I also claimed in that post that image recognition was “slowing down”, because the rate of improvement in accuracy percent was diminishing. I’ve since been convinced that a more meaningful metric for performance in image classification (or any classification task where perfect accuracy means 100% correct) is the negative log of the error rate. Obviously, as we approach perfect classification, no matter how quickly we do so, the raw percent accuracy score must “flatten out” because it’s bounded above by 100%. Transforming it into a log scale means that an error that decayed exponentially to zero over time would look like “linear progress”, which seems more natural. “Linear progress” on a log scale, given a continuation of Moore’s law, also means something like linear returns to computing power — i.e. scaling and parallelization don’t present much in the way of an impediment.

From this dataset, I found (crowdsourced) papers and dates for performance on six image recognition benchmarks datasets, and graphed -log(error) over time.






With the possible exception of MNIST, all of these show a positive trend over time, and some are clearly linear. Most of these data points come from deep learning algorithms, except a few of the very earliest ones.

For reference, here’s the ImageNet performance data from the past post, but transformed to -log(error) instead of accuracy percent.
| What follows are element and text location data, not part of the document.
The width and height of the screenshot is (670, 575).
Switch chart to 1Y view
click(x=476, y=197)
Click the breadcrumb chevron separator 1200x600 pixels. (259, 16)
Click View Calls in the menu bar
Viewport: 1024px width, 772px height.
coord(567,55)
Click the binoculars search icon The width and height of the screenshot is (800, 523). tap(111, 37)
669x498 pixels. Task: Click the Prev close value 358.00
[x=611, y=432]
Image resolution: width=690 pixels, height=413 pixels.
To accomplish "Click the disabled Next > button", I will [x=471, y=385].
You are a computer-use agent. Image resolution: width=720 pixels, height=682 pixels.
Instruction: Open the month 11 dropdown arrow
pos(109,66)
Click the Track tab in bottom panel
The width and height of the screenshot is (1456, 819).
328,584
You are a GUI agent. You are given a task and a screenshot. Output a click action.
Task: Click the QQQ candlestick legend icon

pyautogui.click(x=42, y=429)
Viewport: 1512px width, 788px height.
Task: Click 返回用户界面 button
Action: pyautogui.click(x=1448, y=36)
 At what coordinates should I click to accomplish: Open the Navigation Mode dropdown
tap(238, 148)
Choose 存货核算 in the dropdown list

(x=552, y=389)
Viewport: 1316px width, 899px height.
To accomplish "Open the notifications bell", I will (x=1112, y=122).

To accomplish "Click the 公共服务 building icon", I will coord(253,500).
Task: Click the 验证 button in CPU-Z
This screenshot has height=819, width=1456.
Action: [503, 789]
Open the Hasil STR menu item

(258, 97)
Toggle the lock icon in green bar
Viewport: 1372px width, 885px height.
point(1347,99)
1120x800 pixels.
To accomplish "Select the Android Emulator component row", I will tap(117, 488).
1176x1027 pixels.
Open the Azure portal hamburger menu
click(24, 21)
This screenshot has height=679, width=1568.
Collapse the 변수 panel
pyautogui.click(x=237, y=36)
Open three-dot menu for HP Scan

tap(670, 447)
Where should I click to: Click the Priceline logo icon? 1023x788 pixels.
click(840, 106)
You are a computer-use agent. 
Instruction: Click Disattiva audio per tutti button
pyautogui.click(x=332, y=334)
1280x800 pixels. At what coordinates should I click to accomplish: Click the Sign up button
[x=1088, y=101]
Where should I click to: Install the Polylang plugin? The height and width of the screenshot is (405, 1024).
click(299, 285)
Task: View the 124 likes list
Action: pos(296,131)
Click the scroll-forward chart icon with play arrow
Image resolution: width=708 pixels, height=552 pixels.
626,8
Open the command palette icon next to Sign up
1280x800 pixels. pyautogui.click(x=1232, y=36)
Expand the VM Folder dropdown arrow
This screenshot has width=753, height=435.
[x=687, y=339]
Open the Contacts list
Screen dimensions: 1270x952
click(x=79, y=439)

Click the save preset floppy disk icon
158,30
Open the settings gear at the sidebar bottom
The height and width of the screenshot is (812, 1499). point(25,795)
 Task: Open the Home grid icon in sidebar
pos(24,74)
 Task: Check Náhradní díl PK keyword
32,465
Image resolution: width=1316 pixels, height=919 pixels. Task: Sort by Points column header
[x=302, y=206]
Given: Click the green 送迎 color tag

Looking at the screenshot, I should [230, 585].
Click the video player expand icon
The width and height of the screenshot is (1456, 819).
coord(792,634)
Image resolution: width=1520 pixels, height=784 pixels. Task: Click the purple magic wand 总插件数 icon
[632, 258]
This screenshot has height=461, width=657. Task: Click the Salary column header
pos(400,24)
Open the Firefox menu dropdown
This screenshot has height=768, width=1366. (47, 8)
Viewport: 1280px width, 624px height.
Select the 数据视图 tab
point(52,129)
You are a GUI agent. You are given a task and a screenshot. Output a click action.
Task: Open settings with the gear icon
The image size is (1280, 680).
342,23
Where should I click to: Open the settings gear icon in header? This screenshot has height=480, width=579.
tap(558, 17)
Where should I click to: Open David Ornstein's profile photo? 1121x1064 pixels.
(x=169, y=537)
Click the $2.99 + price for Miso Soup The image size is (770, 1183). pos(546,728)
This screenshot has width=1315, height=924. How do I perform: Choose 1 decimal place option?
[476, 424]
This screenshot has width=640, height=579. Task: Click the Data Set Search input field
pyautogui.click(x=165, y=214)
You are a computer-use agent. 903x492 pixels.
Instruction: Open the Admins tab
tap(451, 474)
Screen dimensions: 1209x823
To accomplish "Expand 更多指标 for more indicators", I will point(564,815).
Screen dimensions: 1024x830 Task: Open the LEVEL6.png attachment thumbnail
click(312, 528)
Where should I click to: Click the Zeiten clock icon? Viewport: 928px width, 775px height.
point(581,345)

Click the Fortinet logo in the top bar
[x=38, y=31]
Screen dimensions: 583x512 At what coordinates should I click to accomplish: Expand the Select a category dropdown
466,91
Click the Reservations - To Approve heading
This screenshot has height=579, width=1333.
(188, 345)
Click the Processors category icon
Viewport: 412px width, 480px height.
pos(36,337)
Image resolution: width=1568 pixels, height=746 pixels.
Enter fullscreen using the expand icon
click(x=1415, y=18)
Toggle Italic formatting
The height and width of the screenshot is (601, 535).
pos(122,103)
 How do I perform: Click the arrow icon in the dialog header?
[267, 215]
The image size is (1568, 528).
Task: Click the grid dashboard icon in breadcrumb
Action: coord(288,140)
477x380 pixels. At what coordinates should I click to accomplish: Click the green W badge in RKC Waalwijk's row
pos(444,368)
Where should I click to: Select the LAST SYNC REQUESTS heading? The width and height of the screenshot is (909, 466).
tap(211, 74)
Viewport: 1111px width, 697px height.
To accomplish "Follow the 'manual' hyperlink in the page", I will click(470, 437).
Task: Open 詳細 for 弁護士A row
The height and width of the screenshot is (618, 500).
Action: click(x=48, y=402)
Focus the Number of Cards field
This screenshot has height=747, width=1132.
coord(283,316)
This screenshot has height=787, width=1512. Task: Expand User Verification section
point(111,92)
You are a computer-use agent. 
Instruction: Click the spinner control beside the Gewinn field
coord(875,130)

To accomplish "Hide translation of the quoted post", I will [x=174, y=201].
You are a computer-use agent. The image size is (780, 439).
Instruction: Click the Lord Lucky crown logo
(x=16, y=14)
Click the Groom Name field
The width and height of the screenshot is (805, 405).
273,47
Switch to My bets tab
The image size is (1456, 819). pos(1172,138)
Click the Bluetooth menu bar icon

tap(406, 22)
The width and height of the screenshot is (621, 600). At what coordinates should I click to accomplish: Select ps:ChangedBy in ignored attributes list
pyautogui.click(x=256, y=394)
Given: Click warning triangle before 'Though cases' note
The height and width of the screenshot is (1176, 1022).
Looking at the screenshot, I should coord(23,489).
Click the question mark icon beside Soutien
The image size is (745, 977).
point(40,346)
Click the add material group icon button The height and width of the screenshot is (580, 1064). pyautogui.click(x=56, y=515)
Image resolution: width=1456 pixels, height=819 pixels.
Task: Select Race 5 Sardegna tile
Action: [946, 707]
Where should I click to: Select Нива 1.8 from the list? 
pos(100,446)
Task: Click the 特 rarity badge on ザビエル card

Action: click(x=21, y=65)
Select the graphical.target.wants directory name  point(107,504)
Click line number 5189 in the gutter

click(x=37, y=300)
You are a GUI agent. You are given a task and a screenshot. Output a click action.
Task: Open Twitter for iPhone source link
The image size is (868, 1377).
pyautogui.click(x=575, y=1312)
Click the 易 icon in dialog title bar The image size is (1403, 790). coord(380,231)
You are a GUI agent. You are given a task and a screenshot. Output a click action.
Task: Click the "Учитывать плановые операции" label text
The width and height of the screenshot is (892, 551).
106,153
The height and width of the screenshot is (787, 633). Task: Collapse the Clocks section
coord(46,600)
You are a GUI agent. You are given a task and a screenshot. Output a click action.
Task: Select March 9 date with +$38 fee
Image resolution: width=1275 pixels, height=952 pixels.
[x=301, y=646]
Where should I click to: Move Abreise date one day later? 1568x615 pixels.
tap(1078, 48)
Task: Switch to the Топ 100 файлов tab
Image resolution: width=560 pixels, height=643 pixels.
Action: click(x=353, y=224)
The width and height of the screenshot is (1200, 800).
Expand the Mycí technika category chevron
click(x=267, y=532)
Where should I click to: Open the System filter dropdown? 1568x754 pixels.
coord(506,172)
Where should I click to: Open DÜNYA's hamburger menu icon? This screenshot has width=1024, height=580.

It, too, looks linear.


The picture here looks quite similar to the performance over time of AI at chess and go, which looks roughly linear in Elo score (also a measure that is roughly logarithmic in the “raw” percent of games won.) Progress since the advent of deep learning has been steady. Returns to computing power appear roughly linear in Elo score, and also roughly linear in -log(error).

What does this mean, as a bottom line for the future of AI?

In those areas where deep learning can be successful, it seems like scaling is not an insurmountable problem: if you put more computational resources in, you can get more performance out. The curve’s not going to bend upward — deep learning algorithms don’t get smarter per GPU if you add more GPU’s — but, at least for the past few years, marginal returns to GPUs and training data have been more or less constant, not falling. “Just do exactly what you’re doing, but more so” should yield steady improvements in narrow AI performance, at least for a while.